La richiesta di ascolto potrà essere accolta in modalità telefonica oppure online dalle 8 alle 24 , anche dall’estero al numero 02.20228733, ed è tesa a fornire un aiuto mirato a tutte quelle forme di ansia, stress e depressione che possono sorgere durante il distanziamento sociale: questo momento, infatti, ha prima di tutto costretto, per motivi di contenimento del contagio, all’isolamento in casa. Il tracollo economico in cui il Paese riversa, comporta in automatico un aumento significativo delle preoccupazioni relative al futuro e alla sanità fisica propria e dei propri cari.

Sebbene molti psicoterapeuti e analisti continuino a svolgere il proprio lavoro in privato avvalendosi di strumenti di videoconferenza, l’organizzazione di un servizio pubblico è, per certi versi, un’iniziativa d’avanguardia soprattutto perchè riconosce e risponde tempestivamente all’esigenza di affrontare il distanziamento sociale anche attraverso la prevenzione nell’ambito della salute mentale.

Numero Verde supporto psicologico: chi sono i professionisti attivi

Questa tipologia di supporto si suddivide in due livelli: il primo serve per individuare la natura della richiesta, identificandola attraverso le varie aree attive come psico-oncologia, psicologia infantile, adolescenza o familiare; rispetto a quanto emerso nei primi colloqui, verrà deciso se una determinata situazione necessiterà di un ulteriore approfondimento o se le preoccupazioni espresse saranno contingenti alla situazione o comunque, contenibili e risolvibili in tempi minori.

Per il primo livello saranno disponibili più di cinquecento professionisti attivi nell’ambito della psicologia dell’emergenza, mentre al secondo livello risponderanno oltre 1500 psicoterapeuti, provenienti dalle più autorevoli associazioni e scuole italiane ed europee.

Collaboreranno  l’Associazione Italiana di Psicologia (AIP), l’Associazione Italiana Psicologia Psicoanalitica (AIPA), la Federazione Italiana delle Associazioni di Psicoterapia (FIAP), Soci Italiani European Federation for Psychoanalytic Psychotherapy (SIEFPP), Società Italiana di Psico-oncologia (SIPO), la Società Italiana di Psicologia Pediatrica (S.I.P.Ped), la Società Italiana di Terapia Comportamentale e Cognitiva (SITCC), la Società Italiana Tossicodipendenze (SITD) e la Società Psicoanalitica Italiana (SPI).

Sofferenze psicologiche più frequenti nel periodo di distanziamento sociale

Una ricerca pubblicata dall’Università di Tor Vergata rispetto ad un questionario somministrato a 1.400 operatori sanitari, ha rilevato un aumento significativo del disturbo post traumatico da stress (50%) e depressione (22%) con elementi di ansia molto gravi e insonnia. Questi dati sono in linea con gli studi cinesi relativi al periodo della SARS (2002-2004), che rispecchiano, a distanza di anni, sia la condizione degli operatori sanitari, ma anche quella delle famiglie costrette in casa.

Sicuramente medici, infermieri e operatori sono i più gravemente esposti, in termini di salute fisica e mentale. Il numero verde di supporto psicologico è dedicato comunque anche a tutti coloro che non sono impiegati nella sanità, ma vivono comunque una condizione di forte ansia generalizzata.
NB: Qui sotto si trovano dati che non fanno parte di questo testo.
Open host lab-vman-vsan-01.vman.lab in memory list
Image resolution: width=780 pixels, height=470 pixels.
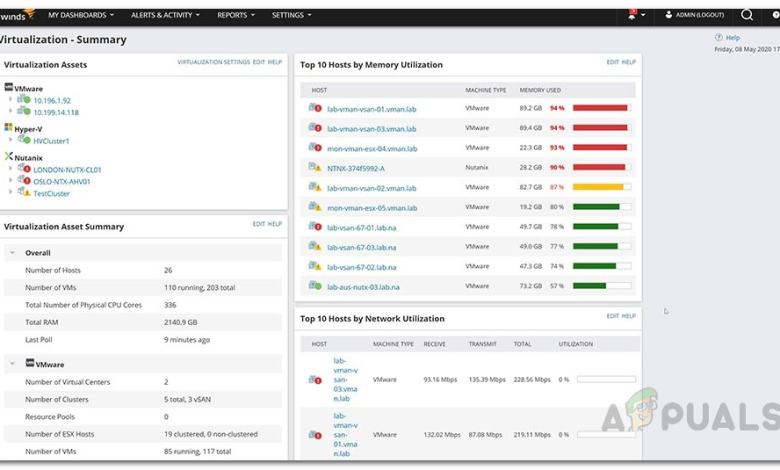click(x=372, y=108)
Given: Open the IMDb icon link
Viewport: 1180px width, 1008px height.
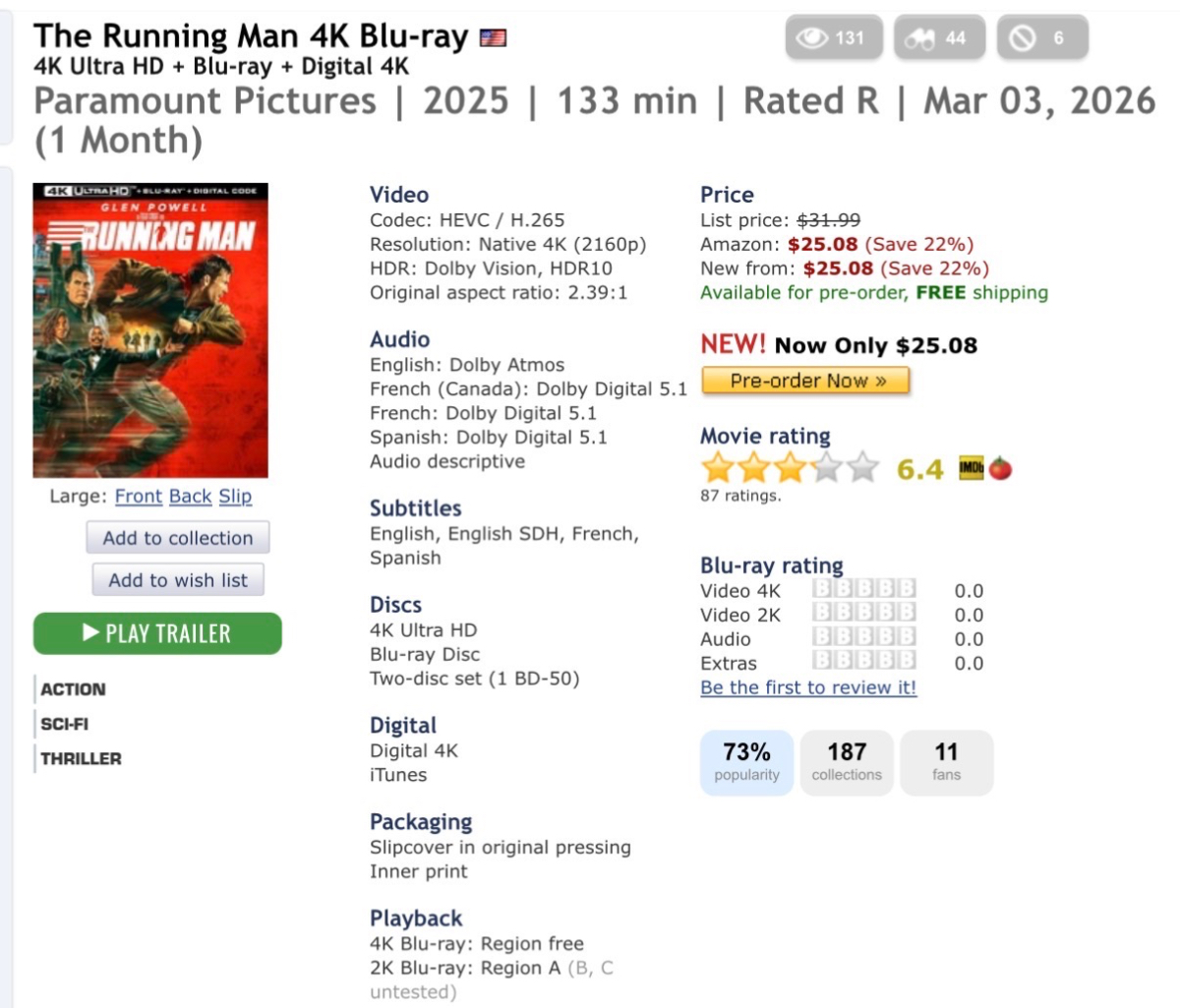Looking at the screenshot, I should tap(972, 469).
Le preoccupazioni più frequenti sono relative a come il fermo economico del paese si ritorcerà sul futuro di famiglie, giovani, anziani, attività economiche di ogni genere. Come cambierà il lavoro? Basteranno i supporti economici?

Senza contare lo stress di genitori con i bambini a casa, l’ipocondria sociale di come convivere con il virus, lo stigma di chi è stato contagiato e ha esigenza di tornare alla normalità, il divieto di poter viaggiare e visitare i propri parenti in altre regioni per chissà quanti altri mesi. Queste, e molte altre sono le domande irrisolte, insieme all’obbligo di restare fermi, andando contro alle abitudini della velocità e della produttività, alla base di un disturbo dell’umore, della flessione verso frequenti pensieri negativi, di perdita d’interesse per il lavoro da casa o per le attività quotidianamente svolte con piacere, alla radice di scatti di rabbia e irritabilità costante.

La gestione di tutto questo potrà essere affidata all’ascolto di professionisti specializzati.